After you determine what the house is worth, if you are using a realtor get them to find out the difference between the average list price and the average sale price of homes in your area.

Case in point: Let's say that the average listing price of homes in your area is $106,000 and the average selling price is $100,000. You can see that homes are selling for approximately 6% lower than the average listing price. Because of that, you can feel comfortable offering 6% less than the asking price of the home that you are interested in.

Then evaluate the homes in your category. Drive by the recently purchased properties. Look at the neighborhoods, the roof, the landscaping and the exterior paint.

Do these homes' conditions make them more or less valuable than the house you want?

Get pre-approved for a mortgage                               Apply Now

It takes about 24 to 72 hours to get pre-approved for a mortgage.

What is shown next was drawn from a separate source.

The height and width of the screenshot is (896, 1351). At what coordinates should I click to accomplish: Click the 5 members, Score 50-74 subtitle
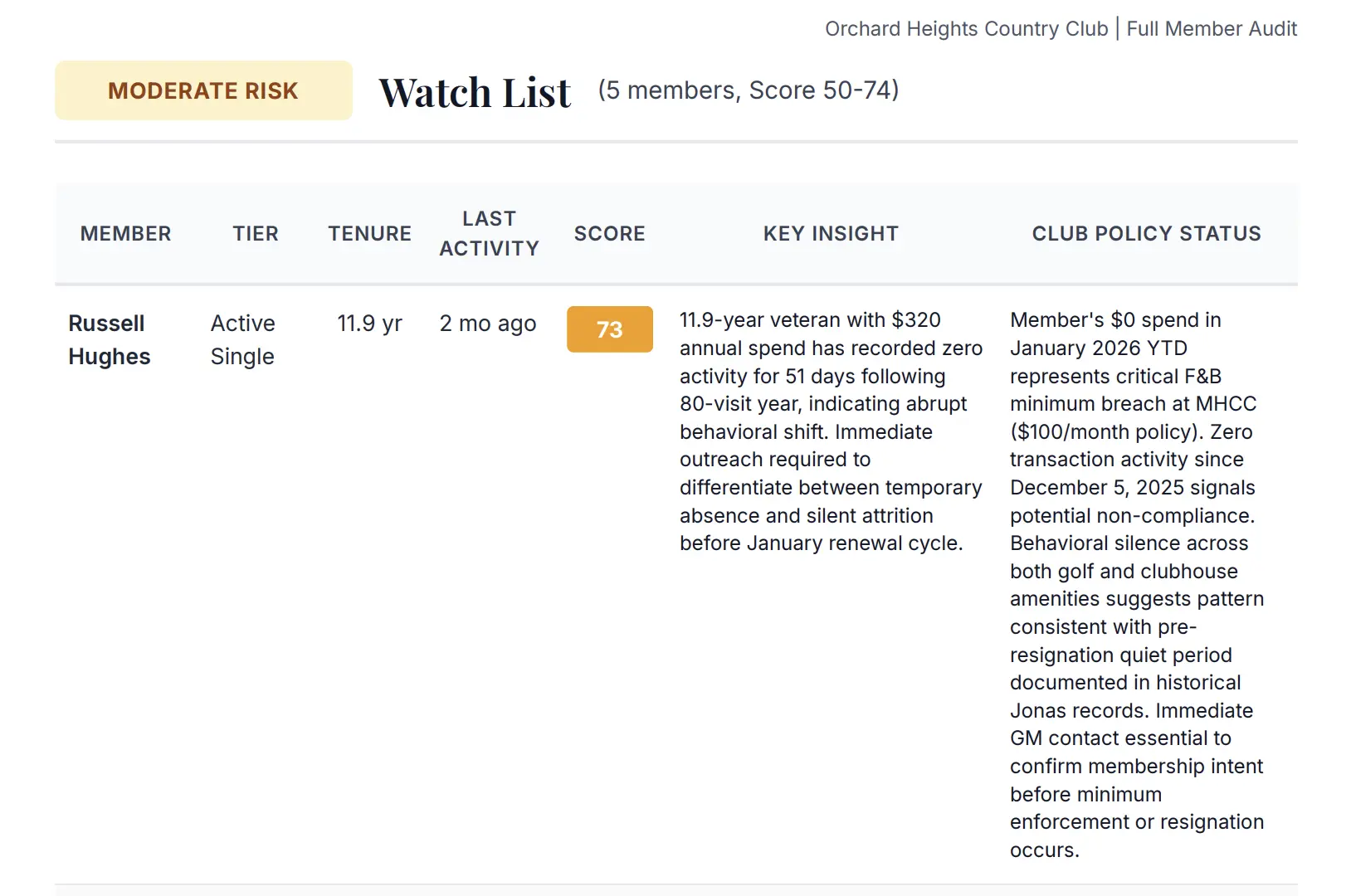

Many real estate brokers will not work with you if you are not pre approved.

Advantages of pre-approval:

Real estate agents work harder for you because they see you as a serious buyer. 
You know how much house you can afford.
It removes one of the stresses of buying a home
Examine the seller's situation

Your want to find motivated sellers who may be willing to accept a lower price.

Questions to ask:

  • Why are you selling?
  • How quickly do you need to close? People who have to sell fast are more willing to negotiate.  They may be settling an estate, transferring jobs, getting divorced or have already purchased a new home and paying for 2 houses.
  • How long has the house been on the market?
  • Is the current list price the original list price?
  • Have there been price reductions?
  • How long ago was the last price reduction made?
  • Have there been any offers on the house?
  • If so, why were they rejected?

Don't forget: A seller who has lived in a home for only a few years may insist on his asking price because they have little equity.  But a long-term homeowner whose house has appreciated for decades may not worry about a few thousand dollars.

Require contingencies in the contract
These are escape clauses that let you back out of the deal without incurring a penalty or losing your deposit if something goes wrong with the deal.

Include contingencies in the contract that call off the deal if:

  • You cannot obtain a mortgage. Financing can fall through for many reasons. You don't want to lose your deposit if you aren't approved for a mortgage.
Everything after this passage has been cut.